Мир был уравновешен тишиной и глуховатой непостижимостью чужой беседы. Мир был беспределен и краток в близкой красоте остроконечной луны, висящей над оградой Светицховели.
— Над монастырскою стеной
Остроконечною луной
Восходит Джвари…
Я произнесла вслух эти строчки, сложившиеся нежданно, точно застигая врасплох. Я испугалась звука собственного голоса, и оттого уже беззвучно возник конец строфы:
— Такое счастье с тишиной
Во мне пребудет и со мной
Еще едва ли…
Я действительно ощутила это почти физическое наполнение счастьем, которое вдруг заключилось в слова. Это было то редкое, пронзительное наслаждение, вероятно даваемое поэту новорожденной строфой, когда ты чувствуешь, что слит с красотой мира, что твои единственные слова, вставшие в единственном порядке, становятся достоянием всех и откровением для каждого. Ведь кто-то, застигнутый оранжевой луной Джвари, произнесет эти строчки, и ему покажется, что он сложил их сам, так как с ним будет то же, что сейчас с тобой, хотя, может быть, это вовсе не гениальные строки.

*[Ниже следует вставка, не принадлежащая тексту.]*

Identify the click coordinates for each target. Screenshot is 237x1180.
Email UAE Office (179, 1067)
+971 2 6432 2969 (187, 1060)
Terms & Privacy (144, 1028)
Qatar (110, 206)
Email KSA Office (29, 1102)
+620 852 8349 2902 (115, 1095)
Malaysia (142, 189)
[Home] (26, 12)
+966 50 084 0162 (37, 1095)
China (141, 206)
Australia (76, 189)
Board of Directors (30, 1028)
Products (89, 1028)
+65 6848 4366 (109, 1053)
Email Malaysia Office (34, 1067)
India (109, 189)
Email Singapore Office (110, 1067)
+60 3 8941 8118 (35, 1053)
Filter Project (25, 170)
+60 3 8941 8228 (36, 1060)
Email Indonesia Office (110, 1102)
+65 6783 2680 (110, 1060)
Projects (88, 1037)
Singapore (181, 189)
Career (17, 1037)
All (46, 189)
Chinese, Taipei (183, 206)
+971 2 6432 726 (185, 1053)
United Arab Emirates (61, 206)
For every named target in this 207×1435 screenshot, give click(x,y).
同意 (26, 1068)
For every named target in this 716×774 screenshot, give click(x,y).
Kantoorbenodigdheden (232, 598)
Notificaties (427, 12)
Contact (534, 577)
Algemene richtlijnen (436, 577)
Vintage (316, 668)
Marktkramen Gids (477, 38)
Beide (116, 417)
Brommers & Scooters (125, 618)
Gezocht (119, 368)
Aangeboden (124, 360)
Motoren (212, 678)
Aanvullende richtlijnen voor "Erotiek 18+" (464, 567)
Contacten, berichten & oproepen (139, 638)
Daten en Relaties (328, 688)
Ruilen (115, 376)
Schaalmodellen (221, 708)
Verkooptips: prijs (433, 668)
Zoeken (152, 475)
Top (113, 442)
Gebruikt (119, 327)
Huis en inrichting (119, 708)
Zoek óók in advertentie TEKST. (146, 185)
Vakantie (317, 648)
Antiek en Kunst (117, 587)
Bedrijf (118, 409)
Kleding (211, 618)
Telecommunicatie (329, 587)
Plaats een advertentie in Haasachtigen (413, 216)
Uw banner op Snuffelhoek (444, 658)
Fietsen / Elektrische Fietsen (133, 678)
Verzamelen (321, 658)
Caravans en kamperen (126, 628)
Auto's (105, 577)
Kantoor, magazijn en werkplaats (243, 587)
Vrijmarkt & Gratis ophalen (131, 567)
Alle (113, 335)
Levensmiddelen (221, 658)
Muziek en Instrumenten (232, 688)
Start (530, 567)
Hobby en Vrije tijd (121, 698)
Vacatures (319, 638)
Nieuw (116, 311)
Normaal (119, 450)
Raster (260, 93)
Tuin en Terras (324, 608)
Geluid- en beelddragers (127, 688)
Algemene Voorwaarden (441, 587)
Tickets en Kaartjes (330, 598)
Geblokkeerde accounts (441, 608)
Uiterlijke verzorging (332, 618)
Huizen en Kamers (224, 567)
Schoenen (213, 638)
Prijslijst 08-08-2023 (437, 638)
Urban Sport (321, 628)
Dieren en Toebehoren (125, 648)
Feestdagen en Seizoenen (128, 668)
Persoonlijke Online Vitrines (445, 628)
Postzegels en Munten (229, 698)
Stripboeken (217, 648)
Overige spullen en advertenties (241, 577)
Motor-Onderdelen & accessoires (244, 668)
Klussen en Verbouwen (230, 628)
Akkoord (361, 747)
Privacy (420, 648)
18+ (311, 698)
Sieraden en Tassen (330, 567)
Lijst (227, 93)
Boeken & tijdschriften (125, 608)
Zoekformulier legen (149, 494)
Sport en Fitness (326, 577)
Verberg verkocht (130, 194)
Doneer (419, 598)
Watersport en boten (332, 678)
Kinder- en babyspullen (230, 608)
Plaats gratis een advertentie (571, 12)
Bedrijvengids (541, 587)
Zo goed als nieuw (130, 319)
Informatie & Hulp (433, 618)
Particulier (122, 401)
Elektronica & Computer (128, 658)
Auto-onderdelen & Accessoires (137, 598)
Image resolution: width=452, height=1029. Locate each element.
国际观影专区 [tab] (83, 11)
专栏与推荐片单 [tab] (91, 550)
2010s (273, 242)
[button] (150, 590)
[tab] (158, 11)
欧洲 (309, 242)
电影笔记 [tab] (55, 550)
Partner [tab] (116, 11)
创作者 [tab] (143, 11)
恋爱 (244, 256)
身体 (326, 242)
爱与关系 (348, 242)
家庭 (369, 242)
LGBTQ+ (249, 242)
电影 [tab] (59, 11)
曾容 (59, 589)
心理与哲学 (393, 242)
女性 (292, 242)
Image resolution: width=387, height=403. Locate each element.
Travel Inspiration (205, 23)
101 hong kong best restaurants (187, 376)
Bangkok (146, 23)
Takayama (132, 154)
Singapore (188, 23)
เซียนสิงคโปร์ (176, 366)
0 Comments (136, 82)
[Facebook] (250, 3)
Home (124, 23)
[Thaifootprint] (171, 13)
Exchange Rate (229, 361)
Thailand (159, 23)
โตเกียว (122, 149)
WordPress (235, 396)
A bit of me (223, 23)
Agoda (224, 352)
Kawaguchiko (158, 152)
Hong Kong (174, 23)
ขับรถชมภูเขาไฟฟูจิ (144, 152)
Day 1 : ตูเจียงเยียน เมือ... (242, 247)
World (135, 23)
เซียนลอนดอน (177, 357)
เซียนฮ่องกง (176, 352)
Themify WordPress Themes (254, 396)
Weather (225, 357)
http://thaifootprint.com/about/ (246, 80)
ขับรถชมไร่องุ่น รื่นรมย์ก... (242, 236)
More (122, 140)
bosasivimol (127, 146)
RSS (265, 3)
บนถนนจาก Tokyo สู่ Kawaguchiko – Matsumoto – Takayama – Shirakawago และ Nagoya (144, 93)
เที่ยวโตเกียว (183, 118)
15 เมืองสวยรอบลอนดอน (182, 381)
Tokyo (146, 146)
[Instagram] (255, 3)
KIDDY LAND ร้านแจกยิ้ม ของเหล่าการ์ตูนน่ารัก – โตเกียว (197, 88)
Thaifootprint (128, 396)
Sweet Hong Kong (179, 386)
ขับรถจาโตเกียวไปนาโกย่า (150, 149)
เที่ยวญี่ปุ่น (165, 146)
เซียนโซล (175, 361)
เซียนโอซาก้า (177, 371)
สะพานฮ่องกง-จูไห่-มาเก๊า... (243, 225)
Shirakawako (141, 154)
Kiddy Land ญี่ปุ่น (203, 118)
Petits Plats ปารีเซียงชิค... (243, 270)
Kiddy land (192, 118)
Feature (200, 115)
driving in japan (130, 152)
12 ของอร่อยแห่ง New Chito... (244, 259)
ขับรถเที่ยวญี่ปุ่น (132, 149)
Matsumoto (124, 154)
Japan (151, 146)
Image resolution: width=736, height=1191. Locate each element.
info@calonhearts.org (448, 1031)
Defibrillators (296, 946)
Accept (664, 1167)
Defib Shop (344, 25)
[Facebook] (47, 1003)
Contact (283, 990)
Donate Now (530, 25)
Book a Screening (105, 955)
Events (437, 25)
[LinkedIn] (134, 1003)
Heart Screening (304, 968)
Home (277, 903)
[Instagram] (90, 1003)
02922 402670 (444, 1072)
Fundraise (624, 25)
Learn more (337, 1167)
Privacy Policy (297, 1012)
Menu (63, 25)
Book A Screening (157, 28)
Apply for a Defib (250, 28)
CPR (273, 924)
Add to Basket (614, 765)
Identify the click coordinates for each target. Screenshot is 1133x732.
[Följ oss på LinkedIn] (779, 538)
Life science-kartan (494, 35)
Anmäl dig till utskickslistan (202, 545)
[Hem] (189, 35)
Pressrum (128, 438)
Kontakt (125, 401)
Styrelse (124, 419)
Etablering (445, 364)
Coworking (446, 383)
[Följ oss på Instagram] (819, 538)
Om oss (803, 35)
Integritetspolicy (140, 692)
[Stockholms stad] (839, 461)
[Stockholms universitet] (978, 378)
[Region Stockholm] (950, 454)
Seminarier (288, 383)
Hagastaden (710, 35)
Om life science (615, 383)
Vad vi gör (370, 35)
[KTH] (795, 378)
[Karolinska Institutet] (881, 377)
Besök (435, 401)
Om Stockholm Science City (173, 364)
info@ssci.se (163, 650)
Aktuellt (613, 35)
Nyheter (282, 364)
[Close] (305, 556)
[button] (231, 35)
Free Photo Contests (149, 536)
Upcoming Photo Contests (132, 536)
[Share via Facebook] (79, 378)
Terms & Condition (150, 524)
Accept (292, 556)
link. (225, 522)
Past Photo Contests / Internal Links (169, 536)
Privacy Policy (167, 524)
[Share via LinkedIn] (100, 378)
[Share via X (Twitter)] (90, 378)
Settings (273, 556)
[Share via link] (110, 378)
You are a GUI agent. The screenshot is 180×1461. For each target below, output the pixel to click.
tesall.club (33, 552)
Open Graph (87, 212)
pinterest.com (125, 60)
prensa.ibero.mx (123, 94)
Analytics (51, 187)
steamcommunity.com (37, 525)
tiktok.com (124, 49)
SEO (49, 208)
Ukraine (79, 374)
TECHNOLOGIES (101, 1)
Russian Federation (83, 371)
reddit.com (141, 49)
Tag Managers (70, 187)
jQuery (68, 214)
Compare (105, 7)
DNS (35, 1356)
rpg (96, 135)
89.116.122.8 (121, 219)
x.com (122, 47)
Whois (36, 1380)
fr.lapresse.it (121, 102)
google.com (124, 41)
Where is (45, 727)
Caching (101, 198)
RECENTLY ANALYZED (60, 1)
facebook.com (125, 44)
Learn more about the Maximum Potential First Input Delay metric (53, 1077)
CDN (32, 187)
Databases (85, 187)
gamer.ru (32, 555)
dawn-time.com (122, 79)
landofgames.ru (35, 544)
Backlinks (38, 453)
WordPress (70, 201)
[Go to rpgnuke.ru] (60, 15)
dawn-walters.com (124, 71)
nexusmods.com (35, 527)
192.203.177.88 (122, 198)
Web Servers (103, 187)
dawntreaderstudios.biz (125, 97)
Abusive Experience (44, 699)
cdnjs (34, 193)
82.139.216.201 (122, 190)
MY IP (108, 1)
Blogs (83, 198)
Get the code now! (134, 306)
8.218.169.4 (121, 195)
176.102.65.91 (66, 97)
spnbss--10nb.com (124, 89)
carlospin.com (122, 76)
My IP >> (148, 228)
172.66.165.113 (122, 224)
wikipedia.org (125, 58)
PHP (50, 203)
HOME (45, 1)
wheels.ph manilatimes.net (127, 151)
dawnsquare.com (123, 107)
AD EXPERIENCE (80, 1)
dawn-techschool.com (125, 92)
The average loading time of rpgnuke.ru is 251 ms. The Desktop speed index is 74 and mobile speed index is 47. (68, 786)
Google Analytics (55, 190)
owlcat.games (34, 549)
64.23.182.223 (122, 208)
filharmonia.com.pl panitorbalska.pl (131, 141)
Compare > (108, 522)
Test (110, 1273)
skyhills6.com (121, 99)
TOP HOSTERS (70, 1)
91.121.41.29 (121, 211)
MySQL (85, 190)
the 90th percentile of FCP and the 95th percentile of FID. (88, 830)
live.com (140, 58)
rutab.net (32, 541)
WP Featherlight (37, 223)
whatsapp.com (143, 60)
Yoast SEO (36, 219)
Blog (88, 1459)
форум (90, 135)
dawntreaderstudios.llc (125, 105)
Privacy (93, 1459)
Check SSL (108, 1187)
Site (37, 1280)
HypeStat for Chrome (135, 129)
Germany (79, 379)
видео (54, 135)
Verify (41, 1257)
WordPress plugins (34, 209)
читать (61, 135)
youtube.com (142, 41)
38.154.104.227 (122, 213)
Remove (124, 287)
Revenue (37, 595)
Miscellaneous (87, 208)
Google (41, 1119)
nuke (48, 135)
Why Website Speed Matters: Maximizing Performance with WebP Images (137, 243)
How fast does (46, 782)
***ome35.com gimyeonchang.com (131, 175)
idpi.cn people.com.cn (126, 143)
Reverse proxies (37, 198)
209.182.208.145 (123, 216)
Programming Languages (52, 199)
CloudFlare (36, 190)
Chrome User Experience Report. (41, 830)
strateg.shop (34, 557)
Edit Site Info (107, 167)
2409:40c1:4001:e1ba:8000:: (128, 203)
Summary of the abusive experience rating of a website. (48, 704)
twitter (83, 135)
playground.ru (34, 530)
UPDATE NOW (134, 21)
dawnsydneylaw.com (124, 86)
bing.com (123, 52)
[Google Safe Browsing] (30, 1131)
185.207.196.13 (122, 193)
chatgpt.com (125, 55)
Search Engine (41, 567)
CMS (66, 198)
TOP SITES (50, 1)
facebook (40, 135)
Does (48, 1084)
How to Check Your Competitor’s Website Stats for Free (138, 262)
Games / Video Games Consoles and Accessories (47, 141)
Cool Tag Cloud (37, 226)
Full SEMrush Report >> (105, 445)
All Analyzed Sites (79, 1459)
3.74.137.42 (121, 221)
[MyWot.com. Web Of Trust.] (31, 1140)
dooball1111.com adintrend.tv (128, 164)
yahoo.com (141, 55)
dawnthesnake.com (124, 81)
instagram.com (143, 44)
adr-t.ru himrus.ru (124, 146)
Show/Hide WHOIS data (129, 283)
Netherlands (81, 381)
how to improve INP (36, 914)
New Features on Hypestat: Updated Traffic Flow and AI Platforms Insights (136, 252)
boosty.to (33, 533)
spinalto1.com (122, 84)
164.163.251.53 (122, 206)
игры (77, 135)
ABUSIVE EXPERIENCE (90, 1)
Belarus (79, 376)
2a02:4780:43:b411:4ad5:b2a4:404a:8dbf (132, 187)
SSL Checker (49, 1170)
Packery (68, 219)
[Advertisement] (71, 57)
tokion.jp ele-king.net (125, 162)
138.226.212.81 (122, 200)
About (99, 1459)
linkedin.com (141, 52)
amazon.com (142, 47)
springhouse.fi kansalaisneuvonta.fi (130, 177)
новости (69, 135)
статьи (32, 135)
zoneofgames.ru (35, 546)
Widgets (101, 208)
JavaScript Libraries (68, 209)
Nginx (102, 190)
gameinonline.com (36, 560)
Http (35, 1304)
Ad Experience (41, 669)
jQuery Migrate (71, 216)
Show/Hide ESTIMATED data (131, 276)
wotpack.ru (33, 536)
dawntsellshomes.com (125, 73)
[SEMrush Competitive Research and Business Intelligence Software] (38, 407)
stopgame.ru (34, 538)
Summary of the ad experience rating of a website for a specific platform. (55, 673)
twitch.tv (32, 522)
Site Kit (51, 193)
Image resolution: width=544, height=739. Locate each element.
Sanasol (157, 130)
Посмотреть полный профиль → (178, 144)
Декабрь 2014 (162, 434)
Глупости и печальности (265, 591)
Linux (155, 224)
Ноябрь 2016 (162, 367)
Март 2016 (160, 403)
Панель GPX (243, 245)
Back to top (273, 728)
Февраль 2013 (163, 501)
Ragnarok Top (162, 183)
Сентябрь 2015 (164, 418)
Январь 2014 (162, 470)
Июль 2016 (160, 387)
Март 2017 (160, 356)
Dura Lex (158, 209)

Я никогда не писала стихов. Только однажды ночью в ереванской гостинице, похожей на настольные часы, ко мне пришли строчки, заключающие миг высшего счастья.
И еще здесь. И в ту же секунду я ощутила просторное чувство свободы. Я была свободна, наконец, свободна. Свободна от Мемоса, от своей тоски, от ловушки, куда загнала себя на много лет.
Меня вызволил оттуда не красочный раскаленный грузин. Меня освободила остроконечная луна и особый покой, который удается постичь редко, а, может, и никогда. Во Мцхете он пришел ко мне.
ЧАСТЬ ТРЕТЬЯ
Белая плиссированная юбка. Красная феска. Чулки до колен. Помпоны на башмаках, Точь-в-точь такими торговали все сувенирные ларьки. Только те были куклами «Память о Греции». А этот стоял живой у здания Парламента.
Катя — вот нахалка! — подошла, похлопала стражника по плечу и, видимо, что-то сказала ему. Тот подмигнул ей.
Нет, не имперские это нравы, подмигивать прохожим. Не то что Великобритания, владычица морей. Хоть и бывшая.
У меня вот было подобное. Как говаривал неумирающий Швейк: «В нашем полку был аналогичный случай».
Во время давнего приезда в Лондон пленил мой взор часовой у Букингемского дворца — пламенно алый, в могучей медвежьей шапке. Похоже, шапку соорудили в незапамятные времена, когда тут еще медведи водились. Такая она была историчная. Хоть молью и не травленная.
Я подошла, как сейчас Катька, и потрогала мех.
— Мадам, это не нейлон, — губами, но четко произнес стражник. Нейлон тогда только еще набирал силу.
Ни один мускул не дрогнул на молодом картинном лице. Потом-то мне объяснили: этих часовых тренируют на невозмутимость. Пусть дети за обшлаг дернут, пусть дура, вроде меня, сунется. Стой, как искусственный. Ничто не силах смутить величия Королевства.
А грек, слабак, подмигнул красивой девчонке. Не знаю, что у него сработало: недостаток дисциплины, вековая тяга эллинов к красоте или средиземноморский темперамент, играющая кровь.